= 1946–47 Iraqi parliamentary election =

Parliamentary elections were held in Iraq between 21 November 1946 and 10 March 1947 to elect members of the Chamber of Deputies.

==Background==
During the al-Suwaidi government (February–June 1946), the electoral law of 1924 was revised. The number of seats in the Chamber of Deputies was increased to 138 and provinces were divided into smaller electoral districts. The elections were held under the al-Said government (1946–47).

Five parties – the Liberals, National Union, National Liberation, Iraqi Communist, and People's Party – boycotted the elections, accusing the government of interfering in the electoral process.

==Results==
Pro-government parties won the elections. Two opposition parties, the Iraqi Independence Party and the National Democratic Party, each won five seats.

==Aftermath==
The new Parliament convened on 17 March 1947 and elected Abdul Aziz al-Qassab as speaker. Salih Jabr was tasked with forming a new government, which was officially formed on 29 March 1947.

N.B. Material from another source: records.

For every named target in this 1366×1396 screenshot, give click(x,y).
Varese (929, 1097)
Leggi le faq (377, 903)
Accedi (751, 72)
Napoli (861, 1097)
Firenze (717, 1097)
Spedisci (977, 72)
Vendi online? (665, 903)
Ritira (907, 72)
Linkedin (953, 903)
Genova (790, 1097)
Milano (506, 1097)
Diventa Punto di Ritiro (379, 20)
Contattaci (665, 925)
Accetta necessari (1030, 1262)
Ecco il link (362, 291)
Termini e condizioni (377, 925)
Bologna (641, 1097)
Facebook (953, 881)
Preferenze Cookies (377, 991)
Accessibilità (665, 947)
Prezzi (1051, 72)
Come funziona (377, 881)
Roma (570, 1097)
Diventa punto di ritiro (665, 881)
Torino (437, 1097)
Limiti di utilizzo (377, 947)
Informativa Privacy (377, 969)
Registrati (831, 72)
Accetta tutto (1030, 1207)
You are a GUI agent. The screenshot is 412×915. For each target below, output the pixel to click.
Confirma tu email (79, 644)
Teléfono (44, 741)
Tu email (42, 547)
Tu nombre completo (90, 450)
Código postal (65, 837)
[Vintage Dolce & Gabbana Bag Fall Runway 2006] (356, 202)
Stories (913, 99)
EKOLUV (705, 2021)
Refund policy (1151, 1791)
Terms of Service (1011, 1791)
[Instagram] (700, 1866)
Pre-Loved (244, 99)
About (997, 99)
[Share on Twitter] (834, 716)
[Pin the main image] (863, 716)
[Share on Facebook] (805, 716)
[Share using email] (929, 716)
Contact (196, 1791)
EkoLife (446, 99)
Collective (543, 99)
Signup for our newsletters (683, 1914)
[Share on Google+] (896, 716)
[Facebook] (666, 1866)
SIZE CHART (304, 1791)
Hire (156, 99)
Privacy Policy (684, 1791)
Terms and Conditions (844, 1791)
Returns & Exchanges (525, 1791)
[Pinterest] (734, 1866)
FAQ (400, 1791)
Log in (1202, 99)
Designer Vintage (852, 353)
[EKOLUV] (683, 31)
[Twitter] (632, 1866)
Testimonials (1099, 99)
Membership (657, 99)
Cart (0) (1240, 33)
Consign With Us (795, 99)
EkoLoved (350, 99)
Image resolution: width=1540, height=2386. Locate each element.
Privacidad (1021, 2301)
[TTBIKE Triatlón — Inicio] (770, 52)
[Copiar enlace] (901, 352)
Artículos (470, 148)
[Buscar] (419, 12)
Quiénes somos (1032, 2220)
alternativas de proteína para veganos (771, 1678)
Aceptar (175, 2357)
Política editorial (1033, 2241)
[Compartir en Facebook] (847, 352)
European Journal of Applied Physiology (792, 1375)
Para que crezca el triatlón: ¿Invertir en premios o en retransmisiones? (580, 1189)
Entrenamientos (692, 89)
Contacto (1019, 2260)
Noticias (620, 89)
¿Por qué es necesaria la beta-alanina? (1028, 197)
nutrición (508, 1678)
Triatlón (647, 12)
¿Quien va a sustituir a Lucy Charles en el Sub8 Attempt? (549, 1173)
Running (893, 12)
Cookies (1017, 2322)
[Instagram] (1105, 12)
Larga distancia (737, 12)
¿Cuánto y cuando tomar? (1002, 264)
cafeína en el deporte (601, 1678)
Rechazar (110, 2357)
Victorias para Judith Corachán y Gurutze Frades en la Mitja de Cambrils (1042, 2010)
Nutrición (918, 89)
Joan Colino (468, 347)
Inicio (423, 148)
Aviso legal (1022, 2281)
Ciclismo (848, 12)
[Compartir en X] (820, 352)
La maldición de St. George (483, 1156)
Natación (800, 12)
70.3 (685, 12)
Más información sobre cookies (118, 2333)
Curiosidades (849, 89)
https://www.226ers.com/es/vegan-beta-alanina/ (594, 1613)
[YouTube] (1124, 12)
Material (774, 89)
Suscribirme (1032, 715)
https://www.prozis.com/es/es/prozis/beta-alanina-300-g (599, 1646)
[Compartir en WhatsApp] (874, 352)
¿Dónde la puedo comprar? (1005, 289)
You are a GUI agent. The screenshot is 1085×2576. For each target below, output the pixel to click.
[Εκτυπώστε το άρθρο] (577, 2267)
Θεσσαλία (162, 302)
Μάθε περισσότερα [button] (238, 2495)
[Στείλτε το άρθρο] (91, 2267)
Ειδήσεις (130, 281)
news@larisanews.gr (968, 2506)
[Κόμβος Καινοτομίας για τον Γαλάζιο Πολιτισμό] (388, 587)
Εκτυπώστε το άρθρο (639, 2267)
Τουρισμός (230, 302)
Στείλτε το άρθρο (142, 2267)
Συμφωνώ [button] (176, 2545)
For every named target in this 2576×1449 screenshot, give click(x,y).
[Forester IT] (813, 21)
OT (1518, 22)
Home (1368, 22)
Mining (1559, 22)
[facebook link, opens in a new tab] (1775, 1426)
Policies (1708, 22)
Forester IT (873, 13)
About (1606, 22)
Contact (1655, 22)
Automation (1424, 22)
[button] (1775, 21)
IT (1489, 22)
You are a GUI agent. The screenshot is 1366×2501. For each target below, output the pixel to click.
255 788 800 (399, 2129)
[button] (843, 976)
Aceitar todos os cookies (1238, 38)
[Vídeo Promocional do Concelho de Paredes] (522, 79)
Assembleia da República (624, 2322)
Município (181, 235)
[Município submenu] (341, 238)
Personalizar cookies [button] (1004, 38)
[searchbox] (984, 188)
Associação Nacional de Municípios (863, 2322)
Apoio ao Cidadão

After the 1948 uprising against the renewal of the 1930 Anglo-Iraqi Treaty and the Portsmouth Agreement, Salih Jabr resigned on 29 January 1948.

Muhammad as-Sadr subsequently formed a new government. These events strengthened the opposition parties. Parliament was dissolved on 20 February 1948 to allow for greater political participation in the upcoming elections.